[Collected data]
::::::::
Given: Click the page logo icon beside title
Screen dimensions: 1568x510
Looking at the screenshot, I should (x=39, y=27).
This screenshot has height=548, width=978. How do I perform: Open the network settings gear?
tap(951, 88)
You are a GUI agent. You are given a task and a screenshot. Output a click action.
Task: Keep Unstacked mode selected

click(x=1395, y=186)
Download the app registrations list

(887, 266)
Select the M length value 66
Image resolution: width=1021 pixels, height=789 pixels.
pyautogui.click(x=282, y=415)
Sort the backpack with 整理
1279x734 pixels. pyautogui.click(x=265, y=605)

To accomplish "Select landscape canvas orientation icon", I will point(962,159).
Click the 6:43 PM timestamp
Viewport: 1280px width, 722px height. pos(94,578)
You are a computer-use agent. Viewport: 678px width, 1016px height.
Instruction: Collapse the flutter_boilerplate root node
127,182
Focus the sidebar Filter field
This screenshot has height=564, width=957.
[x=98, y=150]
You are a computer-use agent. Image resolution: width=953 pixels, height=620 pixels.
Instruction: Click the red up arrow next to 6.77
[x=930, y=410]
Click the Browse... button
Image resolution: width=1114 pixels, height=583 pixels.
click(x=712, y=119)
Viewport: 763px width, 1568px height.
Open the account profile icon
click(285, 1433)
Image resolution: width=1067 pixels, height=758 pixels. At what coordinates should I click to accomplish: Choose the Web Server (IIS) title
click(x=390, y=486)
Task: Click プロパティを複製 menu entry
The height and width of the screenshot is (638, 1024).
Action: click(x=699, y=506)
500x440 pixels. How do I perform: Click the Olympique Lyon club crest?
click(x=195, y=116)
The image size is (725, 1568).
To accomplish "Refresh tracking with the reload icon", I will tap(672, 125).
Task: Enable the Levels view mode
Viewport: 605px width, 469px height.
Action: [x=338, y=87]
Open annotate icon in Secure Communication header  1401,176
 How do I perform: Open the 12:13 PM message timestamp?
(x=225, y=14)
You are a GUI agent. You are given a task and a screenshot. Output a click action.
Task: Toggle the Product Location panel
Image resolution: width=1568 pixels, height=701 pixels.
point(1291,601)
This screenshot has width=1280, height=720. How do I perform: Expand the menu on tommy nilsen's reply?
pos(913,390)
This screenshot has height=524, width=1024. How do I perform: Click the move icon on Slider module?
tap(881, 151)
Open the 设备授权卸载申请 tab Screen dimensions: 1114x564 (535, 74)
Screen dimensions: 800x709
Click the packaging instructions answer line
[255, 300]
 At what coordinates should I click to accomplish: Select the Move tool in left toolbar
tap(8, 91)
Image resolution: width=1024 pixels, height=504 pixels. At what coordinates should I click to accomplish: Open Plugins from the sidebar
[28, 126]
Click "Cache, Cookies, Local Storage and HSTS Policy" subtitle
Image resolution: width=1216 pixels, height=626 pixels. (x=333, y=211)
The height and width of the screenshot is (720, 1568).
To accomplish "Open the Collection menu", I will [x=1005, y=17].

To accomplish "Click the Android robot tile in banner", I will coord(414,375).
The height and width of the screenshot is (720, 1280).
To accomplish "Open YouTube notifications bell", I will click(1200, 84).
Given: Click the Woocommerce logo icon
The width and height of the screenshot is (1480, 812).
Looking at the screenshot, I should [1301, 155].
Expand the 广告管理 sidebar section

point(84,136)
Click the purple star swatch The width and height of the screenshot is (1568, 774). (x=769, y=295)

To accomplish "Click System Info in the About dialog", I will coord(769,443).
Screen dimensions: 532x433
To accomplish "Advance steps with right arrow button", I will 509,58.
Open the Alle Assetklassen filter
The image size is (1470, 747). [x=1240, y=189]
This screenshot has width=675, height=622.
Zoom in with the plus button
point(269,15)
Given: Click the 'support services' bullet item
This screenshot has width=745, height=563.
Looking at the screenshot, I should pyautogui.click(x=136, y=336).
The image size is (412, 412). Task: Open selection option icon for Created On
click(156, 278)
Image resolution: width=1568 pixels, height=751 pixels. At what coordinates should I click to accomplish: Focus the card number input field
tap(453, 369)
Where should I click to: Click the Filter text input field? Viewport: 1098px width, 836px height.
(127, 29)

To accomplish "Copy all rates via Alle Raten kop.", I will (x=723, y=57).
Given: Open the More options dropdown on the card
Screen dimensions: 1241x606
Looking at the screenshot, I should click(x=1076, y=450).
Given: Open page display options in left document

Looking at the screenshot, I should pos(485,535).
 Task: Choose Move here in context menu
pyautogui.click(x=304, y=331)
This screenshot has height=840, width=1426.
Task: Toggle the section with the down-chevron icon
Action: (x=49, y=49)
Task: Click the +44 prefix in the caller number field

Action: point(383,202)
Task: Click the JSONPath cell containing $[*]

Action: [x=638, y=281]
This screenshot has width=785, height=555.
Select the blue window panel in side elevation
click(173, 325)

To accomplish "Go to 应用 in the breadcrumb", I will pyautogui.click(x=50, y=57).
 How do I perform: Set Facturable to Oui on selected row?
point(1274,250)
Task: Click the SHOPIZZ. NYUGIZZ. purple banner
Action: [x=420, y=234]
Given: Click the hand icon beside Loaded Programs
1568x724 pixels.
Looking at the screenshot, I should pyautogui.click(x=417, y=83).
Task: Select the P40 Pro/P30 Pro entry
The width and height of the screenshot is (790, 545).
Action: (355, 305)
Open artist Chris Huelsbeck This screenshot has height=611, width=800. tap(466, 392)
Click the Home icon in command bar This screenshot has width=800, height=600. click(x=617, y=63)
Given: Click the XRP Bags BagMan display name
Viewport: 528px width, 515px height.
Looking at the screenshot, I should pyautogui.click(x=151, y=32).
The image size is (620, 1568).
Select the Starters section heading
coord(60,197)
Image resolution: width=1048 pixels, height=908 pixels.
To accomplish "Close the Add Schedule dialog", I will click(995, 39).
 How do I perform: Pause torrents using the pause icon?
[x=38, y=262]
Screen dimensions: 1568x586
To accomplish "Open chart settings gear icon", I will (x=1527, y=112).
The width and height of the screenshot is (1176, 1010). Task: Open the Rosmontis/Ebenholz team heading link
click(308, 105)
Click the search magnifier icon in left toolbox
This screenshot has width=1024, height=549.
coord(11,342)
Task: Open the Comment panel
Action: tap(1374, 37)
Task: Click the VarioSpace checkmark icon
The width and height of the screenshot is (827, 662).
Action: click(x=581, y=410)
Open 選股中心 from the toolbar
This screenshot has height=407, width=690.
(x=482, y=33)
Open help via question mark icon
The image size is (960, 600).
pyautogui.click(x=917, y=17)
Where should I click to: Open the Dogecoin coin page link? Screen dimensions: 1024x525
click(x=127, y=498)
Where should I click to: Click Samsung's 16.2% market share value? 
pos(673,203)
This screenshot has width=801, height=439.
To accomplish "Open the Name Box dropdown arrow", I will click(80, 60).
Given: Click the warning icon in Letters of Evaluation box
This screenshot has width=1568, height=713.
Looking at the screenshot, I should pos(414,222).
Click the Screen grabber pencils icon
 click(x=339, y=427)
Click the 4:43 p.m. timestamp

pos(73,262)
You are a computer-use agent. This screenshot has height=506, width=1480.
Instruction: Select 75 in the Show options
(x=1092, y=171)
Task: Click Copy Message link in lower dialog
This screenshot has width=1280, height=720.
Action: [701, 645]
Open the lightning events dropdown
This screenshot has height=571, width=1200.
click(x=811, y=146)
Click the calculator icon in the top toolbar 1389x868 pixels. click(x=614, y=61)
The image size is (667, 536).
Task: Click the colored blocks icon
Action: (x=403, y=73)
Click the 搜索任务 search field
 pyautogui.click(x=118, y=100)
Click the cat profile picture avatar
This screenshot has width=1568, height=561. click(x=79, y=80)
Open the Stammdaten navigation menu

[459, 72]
::::::::
Now copy each line of the entries that mentions "entry".

* Answer section *
Task: Click プロパティを複製 menu entry
Task: Select the P40 Pro/P30 Pro entry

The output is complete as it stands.